Joe Kalicki

Reflection #2

The process of writing on clay presents some interesting differences in the way we produce content in an era of highly and rapidly manipulatable computer interfaces. For example, writing on a difficult to work surface leads to much more deliberate writing. You must fully think out the sentence you are preparing to write, decide whether or not the adjectives and "unnecessary" words are worth including, and then you must actually write letter by letter, making sure that you don't mess up, because repairing a writing surface isn't exactly as easy as backspacing. It's evident that certain genres of writing could not have existed until manual typewriters. It's no surprise that free-flowing forms of literature like the stream-of-consciousness writers in the 1960s didn't exist until their electric typewriters became widely used. Presentation is another important factor when working within limited space.
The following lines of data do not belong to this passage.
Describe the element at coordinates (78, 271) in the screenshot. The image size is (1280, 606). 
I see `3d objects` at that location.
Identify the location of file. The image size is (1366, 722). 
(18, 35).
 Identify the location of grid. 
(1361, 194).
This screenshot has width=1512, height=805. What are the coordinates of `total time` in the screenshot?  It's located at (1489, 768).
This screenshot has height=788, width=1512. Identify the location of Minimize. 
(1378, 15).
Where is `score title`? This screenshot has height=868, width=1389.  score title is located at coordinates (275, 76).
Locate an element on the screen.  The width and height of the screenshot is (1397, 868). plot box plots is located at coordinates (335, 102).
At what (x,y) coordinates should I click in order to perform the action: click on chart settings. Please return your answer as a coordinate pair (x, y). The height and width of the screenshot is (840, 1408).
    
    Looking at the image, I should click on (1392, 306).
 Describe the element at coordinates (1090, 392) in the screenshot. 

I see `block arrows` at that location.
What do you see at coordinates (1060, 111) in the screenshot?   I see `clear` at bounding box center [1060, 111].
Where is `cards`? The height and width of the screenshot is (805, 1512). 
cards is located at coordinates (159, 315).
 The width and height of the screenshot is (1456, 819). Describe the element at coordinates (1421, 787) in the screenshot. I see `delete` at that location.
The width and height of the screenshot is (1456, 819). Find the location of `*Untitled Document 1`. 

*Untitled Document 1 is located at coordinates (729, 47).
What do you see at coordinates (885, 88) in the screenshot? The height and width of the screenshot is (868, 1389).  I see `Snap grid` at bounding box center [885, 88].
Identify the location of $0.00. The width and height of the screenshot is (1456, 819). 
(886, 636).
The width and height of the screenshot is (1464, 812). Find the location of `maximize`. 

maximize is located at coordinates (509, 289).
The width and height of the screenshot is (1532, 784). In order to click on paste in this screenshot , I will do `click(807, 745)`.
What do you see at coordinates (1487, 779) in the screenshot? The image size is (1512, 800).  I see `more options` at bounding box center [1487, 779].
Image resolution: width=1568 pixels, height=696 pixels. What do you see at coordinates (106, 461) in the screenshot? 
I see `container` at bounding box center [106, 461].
It's efficient to go point-by-point, eliminating linking words and basically communicating in a purely informative, informational manner, quite the utilitarian approach in comparison to the artsy, free flowing manner in which we are often taught to write (or at least praised for) in many of our English classes. But I believe this efficiency points out something about rhetoric and I believe it’s summed up into one word, “calculation”. Calculation is key in writing effective rhetoric. You must reflect upon the connotative and denotative meanings of every word and review it in context of the sentences. There are so many places to tighten up the information you desire to deliver and because of our ability for infinite letters and infinite paper (digital or real), we often don’t choose the direct path, we prefer to meander and explore tangential areas. This is not a luxury a writer in the time of Plato or Aristotle had. And it’s probably why much of their writing sounds blunt or cold. Alas, it’s also the reason why they often distilled concepts down into single terms (e.g. kairos, catharsis, etc.). You needn’t waste space explaining everything when terms are established and condensed into a phrase or word. I feel like the activity also exposed the usefulness of symbolic language (or literal symbols). The implications of directions, for example, requires the use of implied terms like “up the hill”, “around the corner”, or literal left or right arrows.